### INFORMATION SUPPLIED
------------------------------

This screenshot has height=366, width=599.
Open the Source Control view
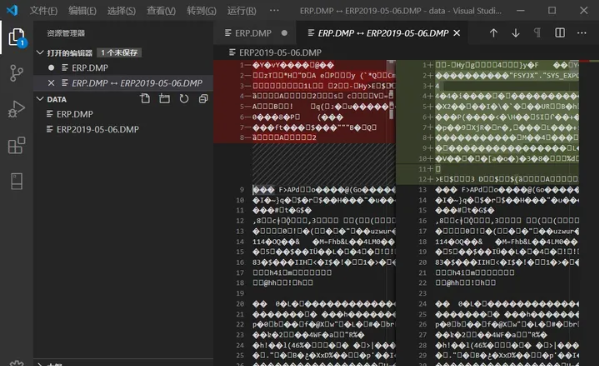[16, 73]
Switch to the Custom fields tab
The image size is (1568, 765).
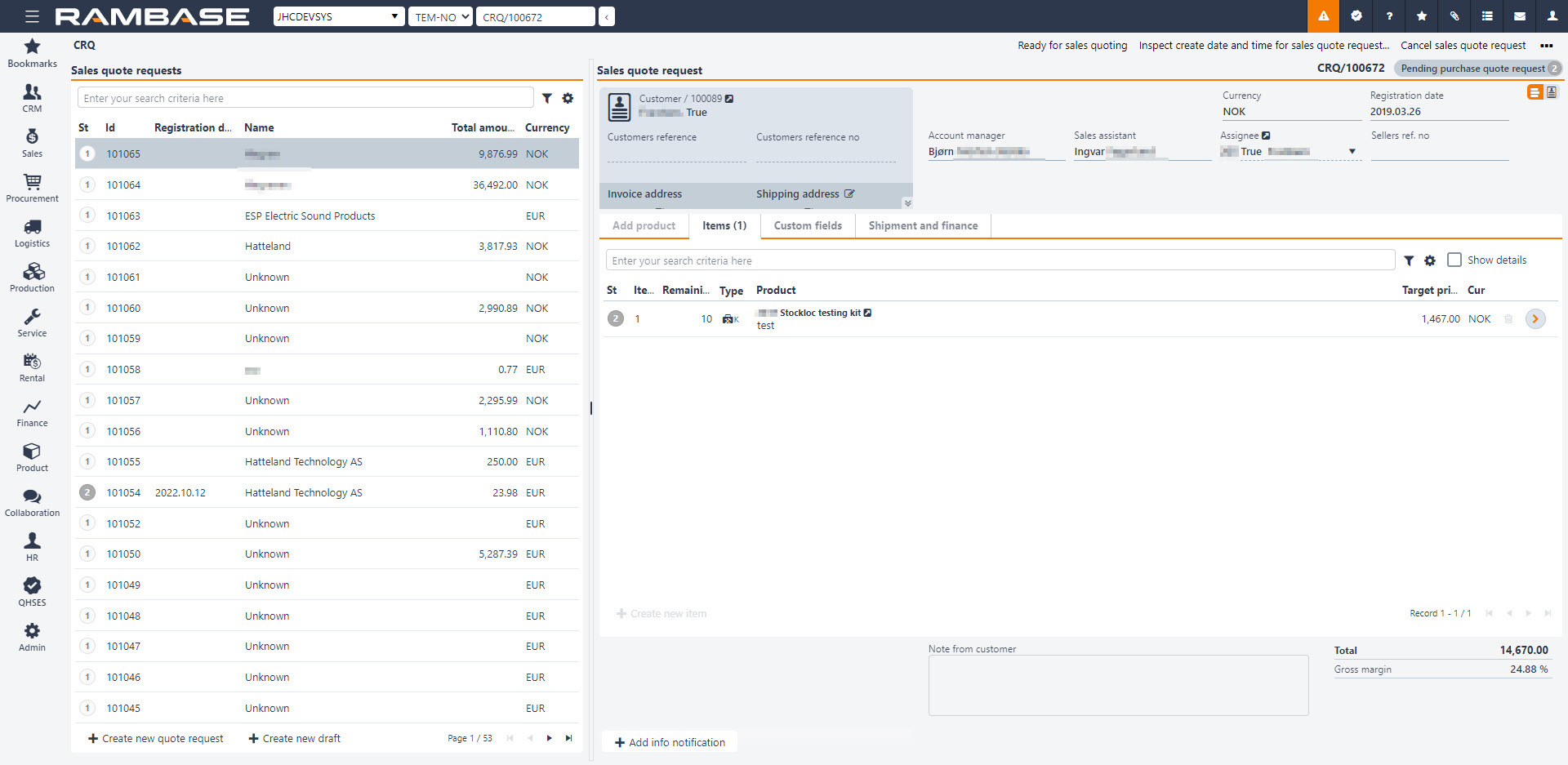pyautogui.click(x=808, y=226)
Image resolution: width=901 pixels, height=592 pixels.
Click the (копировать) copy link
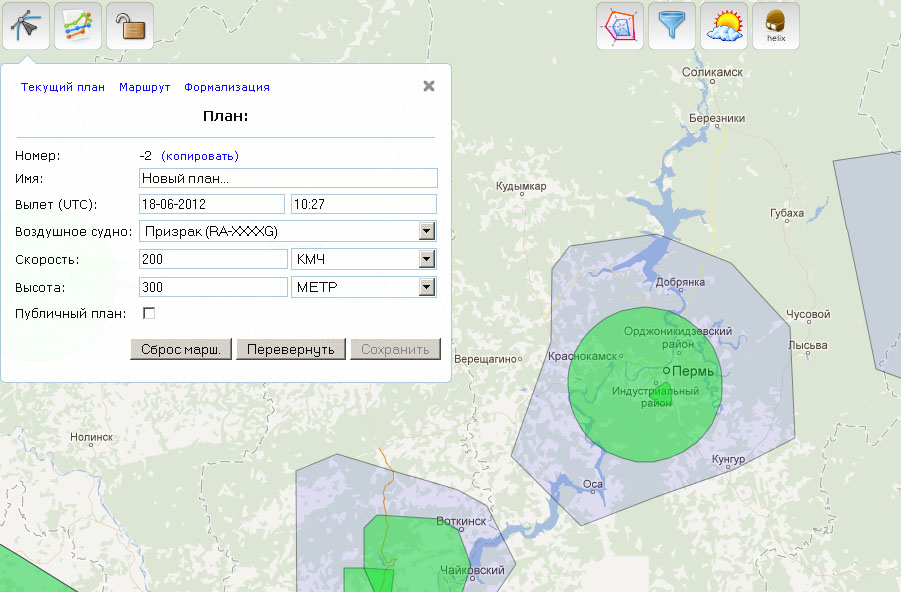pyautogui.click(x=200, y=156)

------------------------------

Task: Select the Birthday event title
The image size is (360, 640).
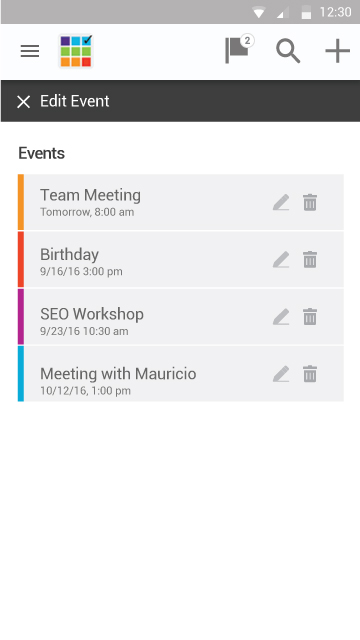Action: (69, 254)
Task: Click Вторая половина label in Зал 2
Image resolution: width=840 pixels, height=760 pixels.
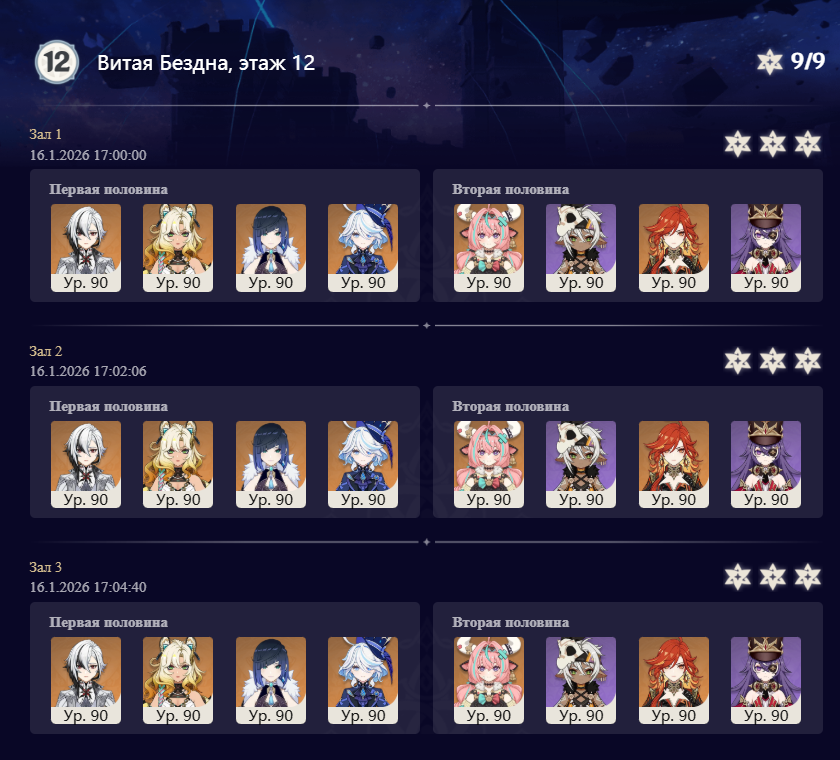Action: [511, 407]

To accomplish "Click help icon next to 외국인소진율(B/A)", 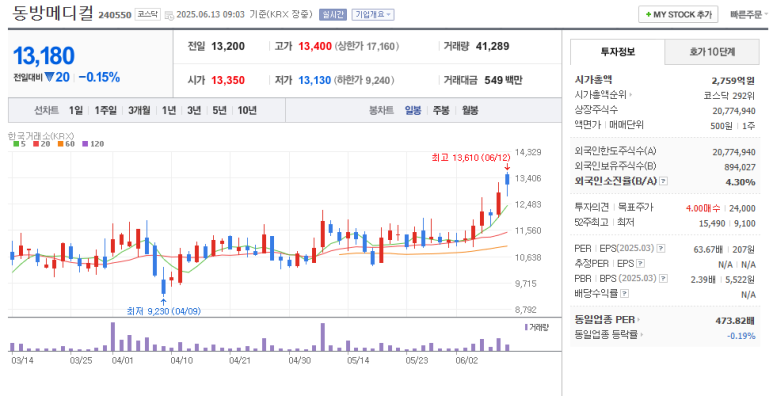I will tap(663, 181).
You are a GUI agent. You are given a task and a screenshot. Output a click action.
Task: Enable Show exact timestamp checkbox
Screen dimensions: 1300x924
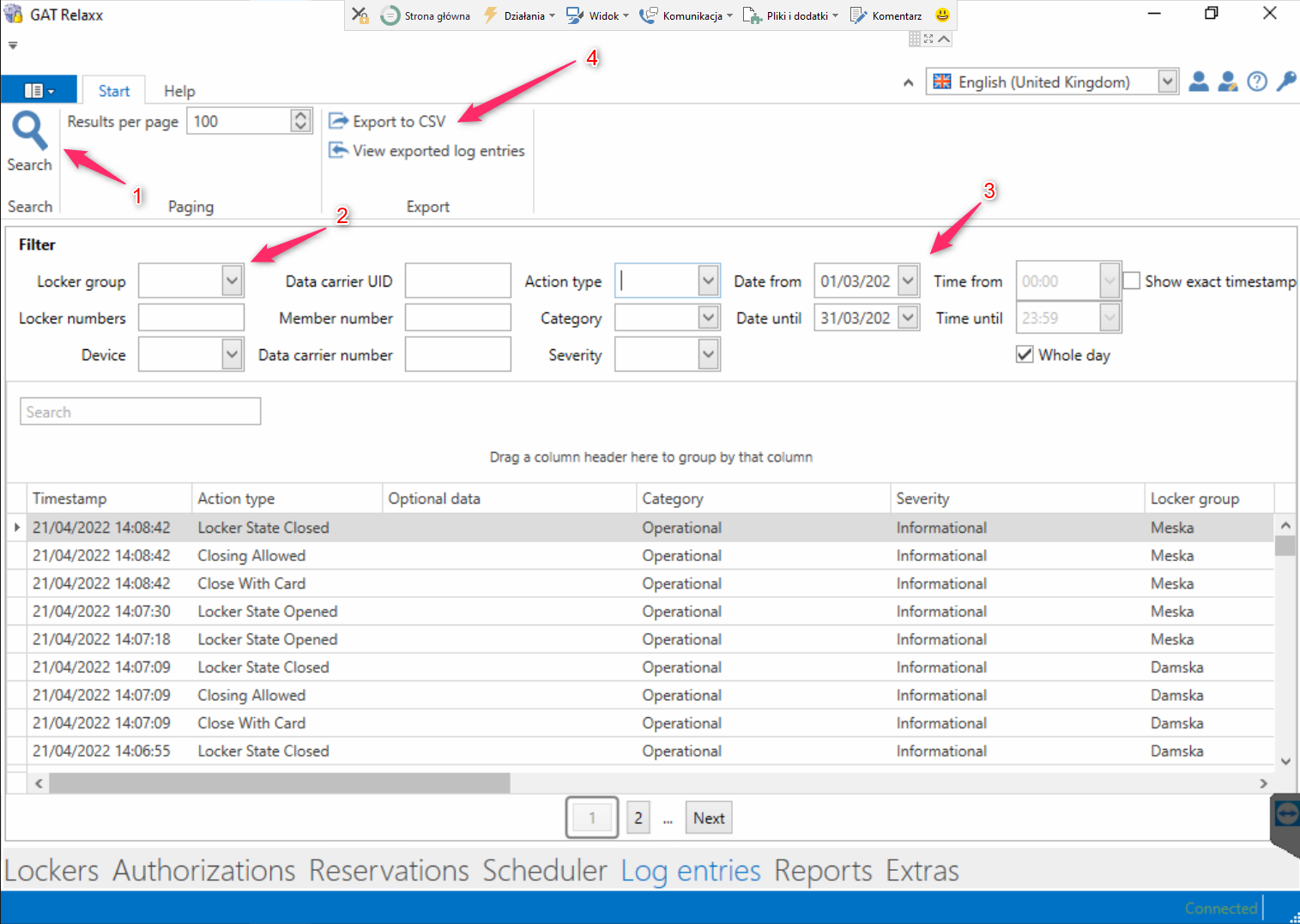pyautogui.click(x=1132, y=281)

------------------------------

### EXERCISE GOAL
Reproduce each line above that contains "screenshot".

### RESPONSE AREA
This screenshot has height=366, width=599.
You are a GUI agent. You are given a task and a screenshot. Output a click action.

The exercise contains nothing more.